- Born: 8 January 1918 Calcutta, Bengal Presidency, British India
- Died: 2 April 1976 (aged 62) Calcutta, West Bengal, India
- Genres: Bengali Music; Bollywood Music;
- Occupations: Music director, composer
- Years active: 1942-1976

= Robin Chatterjee =

Indian music director and composer (1914–1976)

Robin Chatterjee was an Indian music director and sound recordist who scored music for about ninety films. Starting from the 1942 film Parineeta, he has composed music for evergreen soundtracks such as Godhuli, Bipasha, Sagarika, Kamallata, Dwiper Nam Tiya Rang, etc.

==Career==
In 1955, he composed music for the film Godhuli which contained a song "Piya Piya Piya Ke Dake Amare". In 1957, he composed music for Uttam-Suchitra starrer superhit Sagarika. In that film, Shyamal Mitra sang "Amar Swapne dekha Rajkanya".

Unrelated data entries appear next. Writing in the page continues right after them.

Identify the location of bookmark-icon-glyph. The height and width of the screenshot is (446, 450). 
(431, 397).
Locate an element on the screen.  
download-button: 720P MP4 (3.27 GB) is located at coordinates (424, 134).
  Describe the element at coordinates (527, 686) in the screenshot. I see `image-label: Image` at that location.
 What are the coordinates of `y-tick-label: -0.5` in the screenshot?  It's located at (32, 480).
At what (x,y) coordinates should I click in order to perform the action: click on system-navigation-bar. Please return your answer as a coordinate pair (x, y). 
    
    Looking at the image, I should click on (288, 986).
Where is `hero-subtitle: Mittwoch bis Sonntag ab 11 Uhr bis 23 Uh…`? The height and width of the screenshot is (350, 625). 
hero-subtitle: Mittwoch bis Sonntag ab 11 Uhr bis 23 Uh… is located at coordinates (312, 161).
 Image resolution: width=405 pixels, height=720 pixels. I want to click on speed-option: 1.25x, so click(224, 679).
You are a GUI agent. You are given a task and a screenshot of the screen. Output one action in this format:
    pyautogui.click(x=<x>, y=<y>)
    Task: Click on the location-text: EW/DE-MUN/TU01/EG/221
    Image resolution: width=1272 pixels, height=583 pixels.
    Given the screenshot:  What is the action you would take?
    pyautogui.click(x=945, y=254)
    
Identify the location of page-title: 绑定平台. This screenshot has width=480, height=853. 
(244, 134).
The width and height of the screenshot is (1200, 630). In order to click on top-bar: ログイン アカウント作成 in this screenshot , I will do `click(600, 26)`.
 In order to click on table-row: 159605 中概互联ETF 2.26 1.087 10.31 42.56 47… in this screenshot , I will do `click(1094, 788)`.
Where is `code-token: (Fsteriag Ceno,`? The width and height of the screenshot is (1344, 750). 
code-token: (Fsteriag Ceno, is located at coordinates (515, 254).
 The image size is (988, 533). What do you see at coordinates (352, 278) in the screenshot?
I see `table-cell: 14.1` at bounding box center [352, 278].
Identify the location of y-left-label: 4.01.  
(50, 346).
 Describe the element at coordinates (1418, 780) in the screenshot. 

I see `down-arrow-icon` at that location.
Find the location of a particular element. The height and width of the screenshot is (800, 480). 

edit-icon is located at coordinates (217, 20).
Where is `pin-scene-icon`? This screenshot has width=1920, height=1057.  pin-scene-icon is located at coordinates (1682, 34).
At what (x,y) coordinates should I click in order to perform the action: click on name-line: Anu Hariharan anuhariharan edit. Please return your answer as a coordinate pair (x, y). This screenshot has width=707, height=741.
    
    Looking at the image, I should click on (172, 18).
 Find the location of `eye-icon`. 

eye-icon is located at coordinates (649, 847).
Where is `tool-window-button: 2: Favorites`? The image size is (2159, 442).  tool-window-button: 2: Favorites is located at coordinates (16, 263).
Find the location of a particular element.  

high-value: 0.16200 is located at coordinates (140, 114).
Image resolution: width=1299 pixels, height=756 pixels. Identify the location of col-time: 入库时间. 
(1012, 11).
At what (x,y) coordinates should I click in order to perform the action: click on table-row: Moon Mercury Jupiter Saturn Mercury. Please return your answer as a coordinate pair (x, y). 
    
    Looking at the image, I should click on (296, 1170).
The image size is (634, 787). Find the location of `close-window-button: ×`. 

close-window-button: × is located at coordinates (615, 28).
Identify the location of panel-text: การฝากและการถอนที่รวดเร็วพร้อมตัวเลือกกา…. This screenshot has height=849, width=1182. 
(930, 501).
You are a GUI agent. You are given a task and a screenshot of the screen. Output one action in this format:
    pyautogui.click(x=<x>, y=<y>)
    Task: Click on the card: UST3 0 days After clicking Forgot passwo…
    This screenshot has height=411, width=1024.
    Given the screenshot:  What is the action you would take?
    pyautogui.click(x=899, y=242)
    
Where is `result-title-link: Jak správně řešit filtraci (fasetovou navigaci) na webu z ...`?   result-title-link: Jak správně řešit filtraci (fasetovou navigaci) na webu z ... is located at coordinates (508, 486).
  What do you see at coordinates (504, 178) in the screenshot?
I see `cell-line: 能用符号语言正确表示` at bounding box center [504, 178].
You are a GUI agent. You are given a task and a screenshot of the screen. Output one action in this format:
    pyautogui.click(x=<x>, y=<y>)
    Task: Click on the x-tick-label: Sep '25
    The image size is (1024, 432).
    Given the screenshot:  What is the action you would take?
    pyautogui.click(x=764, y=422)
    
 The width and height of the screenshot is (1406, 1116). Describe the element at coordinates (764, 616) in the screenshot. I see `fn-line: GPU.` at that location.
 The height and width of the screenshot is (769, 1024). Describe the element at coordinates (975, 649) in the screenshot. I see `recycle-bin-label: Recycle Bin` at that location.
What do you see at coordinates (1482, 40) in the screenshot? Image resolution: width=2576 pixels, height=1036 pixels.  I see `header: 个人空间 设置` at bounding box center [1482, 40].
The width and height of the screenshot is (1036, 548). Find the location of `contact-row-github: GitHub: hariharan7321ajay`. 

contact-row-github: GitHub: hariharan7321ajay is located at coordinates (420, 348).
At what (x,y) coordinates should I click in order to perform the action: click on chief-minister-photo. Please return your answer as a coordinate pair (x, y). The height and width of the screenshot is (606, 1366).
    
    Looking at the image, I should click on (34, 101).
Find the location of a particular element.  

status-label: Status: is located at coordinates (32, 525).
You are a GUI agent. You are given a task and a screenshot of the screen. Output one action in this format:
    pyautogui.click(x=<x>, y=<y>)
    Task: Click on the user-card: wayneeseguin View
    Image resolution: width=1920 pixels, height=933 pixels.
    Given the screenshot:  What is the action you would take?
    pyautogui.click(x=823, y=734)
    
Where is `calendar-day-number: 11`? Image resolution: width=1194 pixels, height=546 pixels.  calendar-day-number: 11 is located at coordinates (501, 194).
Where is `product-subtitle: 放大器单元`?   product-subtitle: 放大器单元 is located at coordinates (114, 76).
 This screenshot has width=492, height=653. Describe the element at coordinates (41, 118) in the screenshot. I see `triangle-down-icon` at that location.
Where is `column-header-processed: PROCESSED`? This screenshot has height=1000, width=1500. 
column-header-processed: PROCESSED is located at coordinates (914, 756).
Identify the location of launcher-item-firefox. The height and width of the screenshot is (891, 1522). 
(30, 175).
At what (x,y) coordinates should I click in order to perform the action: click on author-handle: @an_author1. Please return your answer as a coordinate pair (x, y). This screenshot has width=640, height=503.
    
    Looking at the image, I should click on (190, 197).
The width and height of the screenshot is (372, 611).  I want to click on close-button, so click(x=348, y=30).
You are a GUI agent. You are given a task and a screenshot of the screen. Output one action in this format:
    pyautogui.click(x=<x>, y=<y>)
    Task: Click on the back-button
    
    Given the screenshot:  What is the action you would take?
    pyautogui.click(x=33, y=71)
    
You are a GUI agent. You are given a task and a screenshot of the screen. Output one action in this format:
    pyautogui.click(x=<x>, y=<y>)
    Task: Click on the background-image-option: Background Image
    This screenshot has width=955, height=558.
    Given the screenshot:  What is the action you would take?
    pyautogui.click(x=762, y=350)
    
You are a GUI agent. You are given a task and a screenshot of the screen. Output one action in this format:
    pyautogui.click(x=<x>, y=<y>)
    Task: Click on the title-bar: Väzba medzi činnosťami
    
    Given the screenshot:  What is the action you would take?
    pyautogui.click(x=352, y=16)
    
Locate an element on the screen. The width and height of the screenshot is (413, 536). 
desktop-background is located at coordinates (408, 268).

In the 1950s and 1960s, Chatterjee frequently composed scores for director Agradoot, including:

- Sabar Uparey (1955). Songs in the film included "Ghum Ghum Chand" sung by Sandhya Mukherjee and "Kataro Aghate Chino Paye Rokto Jhore" sung by Dhananjay Bhattacharya.
- In Pathey Holo Deri (1957), Sandhya Mukherjee sung Chatterjee's "E Shudhu Gaaner Din", "ei chayaghera logone aaj ke dake amar" and "Tumi Na Hoy Rohite Kachhe".
- Lalu Bhulu – All the songs in the film had been sung by classical singer Manabendra Mukhopadhyay, including "ei pranjharona jaglo", "Dukkho Amar Sesh Kore Dao", "Dukher Pothe Namli Jodi", "Akash Mor Alloy Diyecho Bhore", "Jaar Hiya Akasher" and "Surjo Tomar Sonar Toron".
- Bipasha, with Sandhya Mukherjee's song "Klantir Path Bujhira Phuralo", and "Ami Sapne Tomay Dekhechhi".

==Collaborations==
Chatterjee worked with many Bengali singers, such as Hemanta Mukherjee, Manna Dey, Shyamal Mitra, Aarti Mukherjee, Sandhya Mukherjee, Pratima Banerjee, Lata Mangeshkar, Asha Bhosle, Geeta Dutt, Arundhati Holme Chowdhury, Utpala Sen and Kishore Kumar.